Seek Out Immersive Opportunities
Children learn a lot through real-world experiences. Take them to an all-abilities playground with ramps for wheelchairs, listen to music in another language, or visit cultural festivals. Expose them to different cultures, abilities, and experiences so that they can ask questions in a guided environment. Sure, it may put you on the spot to answer those uncomfortable questions, but it also gives you the opportunity to normalize differences and show them how to approach others with respect and curiosity.
One summer, we had a friend who was non-verbal and on the autism spectrum join us for playdates. My kids were initially hesitant—they didn’t understand why their friend didn’t speak or handle emotions the same way. But this became an opportunity for me to explain that their friend's brain works a little differently and that we could find other ways to communicate. Over the course of the summer, the kids learned to understand our friend's unique needs and limitations. When they met new children on the autism spectrum later, their first response wasn’t hesitation—it was acceptance.
Hit The Books
One of the best ways to start conversations about diversity and inclusion is through reading. Books open up new worlds, ideas, and perspectives. If you’re unsure about how to approach sensitive topics, books can be a helpful tool to guide the conversation.
Our Recommended Reading List:
A is for All the Things You Are – Anna Forgerson Hindley (opens up conversation about inclusion and identity)

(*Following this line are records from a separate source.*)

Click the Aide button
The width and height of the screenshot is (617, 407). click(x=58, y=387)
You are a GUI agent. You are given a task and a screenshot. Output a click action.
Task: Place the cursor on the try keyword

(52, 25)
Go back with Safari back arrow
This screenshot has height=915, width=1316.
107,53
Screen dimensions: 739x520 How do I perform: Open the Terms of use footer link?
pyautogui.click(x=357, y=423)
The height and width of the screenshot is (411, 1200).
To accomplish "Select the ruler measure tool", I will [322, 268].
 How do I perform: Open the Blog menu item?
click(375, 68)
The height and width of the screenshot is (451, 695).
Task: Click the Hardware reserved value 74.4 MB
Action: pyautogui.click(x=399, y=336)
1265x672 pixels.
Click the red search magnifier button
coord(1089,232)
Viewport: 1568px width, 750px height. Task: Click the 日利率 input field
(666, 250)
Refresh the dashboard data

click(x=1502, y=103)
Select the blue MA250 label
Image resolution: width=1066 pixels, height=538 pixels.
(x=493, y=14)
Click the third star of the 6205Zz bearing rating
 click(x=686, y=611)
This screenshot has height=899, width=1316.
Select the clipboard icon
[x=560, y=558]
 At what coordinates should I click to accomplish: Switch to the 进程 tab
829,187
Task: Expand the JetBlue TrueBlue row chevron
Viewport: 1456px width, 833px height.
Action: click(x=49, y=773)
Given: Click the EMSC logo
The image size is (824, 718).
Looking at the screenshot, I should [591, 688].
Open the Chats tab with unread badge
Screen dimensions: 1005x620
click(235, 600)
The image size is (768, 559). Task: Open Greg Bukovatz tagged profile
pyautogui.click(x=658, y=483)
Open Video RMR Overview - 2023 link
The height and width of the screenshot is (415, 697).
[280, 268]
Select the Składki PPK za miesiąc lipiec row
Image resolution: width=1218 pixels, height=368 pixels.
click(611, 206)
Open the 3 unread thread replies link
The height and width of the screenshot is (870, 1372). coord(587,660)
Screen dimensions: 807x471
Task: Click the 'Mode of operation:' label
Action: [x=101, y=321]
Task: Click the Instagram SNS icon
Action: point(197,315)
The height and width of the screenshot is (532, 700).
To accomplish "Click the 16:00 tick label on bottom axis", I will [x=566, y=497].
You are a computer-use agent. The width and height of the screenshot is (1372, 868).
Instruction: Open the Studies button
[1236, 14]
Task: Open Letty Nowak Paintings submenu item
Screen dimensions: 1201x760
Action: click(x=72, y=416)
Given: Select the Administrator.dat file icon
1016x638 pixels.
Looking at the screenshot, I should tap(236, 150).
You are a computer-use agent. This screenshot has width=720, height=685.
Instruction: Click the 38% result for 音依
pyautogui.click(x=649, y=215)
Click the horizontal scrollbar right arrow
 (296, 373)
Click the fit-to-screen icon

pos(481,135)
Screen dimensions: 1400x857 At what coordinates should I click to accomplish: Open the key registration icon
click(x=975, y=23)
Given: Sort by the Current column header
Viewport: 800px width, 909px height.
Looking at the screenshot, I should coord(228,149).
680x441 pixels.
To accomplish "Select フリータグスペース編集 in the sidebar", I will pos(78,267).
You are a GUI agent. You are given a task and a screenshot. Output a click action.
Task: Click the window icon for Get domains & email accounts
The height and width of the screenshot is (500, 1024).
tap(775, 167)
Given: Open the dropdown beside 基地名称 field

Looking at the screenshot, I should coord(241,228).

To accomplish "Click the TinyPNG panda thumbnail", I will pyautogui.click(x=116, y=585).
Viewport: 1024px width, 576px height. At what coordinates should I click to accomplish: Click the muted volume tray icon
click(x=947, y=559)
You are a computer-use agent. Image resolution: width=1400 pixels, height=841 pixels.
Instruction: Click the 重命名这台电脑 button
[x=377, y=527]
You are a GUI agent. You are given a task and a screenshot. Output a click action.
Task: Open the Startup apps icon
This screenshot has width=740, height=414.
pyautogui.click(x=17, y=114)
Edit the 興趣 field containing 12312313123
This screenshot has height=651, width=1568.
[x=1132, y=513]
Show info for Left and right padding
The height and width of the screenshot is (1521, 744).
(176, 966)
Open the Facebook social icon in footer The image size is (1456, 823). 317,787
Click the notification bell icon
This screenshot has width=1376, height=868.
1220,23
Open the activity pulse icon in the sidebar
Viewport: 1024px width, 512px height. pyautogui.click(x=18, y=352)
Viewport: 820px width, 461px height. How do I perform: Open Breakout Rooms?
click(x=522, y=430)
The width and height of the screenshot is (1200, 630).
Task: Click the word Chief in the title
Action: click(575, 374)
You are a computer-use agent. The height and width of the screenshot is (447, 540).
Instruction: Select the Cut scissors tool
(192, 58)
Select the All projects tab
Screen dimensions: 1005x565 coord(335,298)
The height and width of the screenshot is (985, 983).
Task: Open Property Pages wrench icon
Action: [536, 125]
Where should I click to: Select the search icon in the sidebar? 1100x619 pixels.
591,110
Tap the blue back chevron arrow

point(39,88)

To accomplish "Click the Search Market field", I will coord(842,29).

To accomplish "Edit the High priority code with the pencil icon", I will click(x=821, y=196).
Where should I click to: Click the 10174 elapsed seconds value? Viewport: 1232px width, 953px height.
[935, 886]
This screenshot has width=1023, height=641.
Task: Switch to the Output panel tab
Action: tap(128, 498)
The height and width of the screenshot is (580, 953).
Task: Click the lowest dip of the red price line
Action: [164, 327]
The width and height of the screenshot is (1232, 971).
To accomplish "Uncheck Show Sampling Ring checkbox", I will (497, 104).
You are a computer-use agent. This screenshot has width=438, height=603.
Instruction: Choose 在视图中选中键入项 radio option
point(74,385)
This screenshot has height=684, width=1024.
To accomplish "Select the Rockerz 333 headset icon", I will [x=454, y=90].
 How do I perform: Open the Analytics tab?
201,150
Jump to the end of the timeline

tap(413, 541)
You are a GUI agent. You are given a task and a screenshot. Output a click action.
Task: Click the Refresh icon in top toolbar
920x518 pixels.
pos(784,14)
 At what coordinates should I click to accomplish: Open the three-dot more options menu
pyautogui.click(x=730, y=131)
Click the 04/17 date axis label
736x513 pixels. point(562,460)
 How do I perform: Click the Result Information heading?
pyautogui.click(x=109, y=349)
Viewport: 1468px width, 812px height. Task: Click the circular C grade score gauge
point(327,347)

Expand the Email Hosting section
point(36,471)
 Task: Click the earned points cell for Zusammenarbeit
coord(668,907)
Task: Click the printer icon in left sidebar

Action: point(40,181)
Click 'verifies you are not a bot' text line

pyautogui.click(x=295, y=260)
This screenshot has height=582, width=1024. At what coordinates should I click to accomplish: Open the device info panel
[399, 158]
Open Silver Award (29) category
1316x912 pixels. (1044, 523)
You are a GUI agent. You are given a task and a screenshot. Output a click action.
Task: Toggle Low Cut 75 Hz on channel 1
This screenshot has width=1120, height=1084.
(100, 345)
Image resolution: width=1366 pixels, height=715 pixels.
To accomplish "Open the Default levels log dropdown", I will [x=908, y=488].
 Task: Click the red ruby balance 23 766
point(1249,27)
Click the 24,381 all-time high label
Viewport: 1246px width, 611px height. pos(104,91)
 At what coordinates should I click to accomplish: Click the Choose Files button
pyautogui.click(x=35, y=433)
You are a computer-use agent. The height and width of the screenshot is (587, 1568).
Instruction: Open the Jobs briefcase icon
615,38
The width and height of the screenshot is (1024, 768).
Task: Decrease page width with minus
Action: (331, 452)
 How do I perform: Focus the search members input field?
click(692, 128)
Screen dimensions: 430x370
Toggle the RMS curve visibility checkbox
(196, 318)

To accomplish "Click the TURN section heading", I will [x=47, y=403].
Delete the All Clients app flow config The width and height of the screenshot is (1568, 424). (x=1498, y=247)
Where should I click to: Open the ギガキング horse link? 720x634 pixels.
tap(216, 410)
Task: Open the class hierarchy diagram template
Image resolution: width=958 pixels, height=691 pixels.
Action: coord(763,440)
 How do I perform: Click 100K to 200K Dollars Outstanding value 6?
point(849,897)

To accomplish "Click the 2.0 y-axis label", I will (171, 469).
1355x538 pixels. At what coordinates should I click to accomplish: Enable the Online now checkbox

We All Belong: A Children’s Book About Diversity, Race, and Empathy – Nathalie Goss (focuses on respect and empathy)
Our Skin: A First Conversation About Race – Megan Madison (early discussion of race)
Antiracist Baby – Ibram X. Kendi (introduces antiracism and equality)
We’re Different, We’re The Same, And We’re Wonderful – Bobbi Kates (Sesame Street introduces diversity)
The Arabic Quilt: An Immigrant Story – Aya Khalil (teaches empathy for immigrants)
I Is For Immigrants – Selina Alko (celebrates cultural diversity)
Say Hello! – Rachel Isadora (teaches about language diversity)
Eyes That Kiss In The Corners – Joanna Ho (celebrates self-acceptance and Asian-American identity)
A Friend Like You – Frank Murphy and Charnaie Gordon (diversity in friendship)
Bodies Are Cool – Tylder Feder (normalizes different body types)
Every Body Is Different – Miriam Moore-Keish (celebrates diversity in bodies)
Included – Jayneen Sanders (focuses on differing abilities and inclusion)
A Boy Like You – Frank Murphy (encourages emotional maturity and breaks down toxic masculinity)
Just Ask! Be Different, Be Brave, Be You – Sonia Sotomayor (promotes curiosity and understanding)
Conclusion:
The reality is that if you don’t actively engage in conversations about the differences your child will inevitably notice, they will turn to other sources to fill in the gaps. It’s crucial that we take an active role in teaching our children about diversity, inclusion, and empathy. By normalizing the presence of all kinds of people, we ensure that when our children meet someone new who looks, speaks, or lives differently, they approach that interaction with a foundational principle: All people are valuable.
Let’s not leave it to chance. When we take an active role in showing our kids what inclusion, respect, empathy, and compassion look like, we give them the tools to create a world where every person is valued and every difference is celebrated.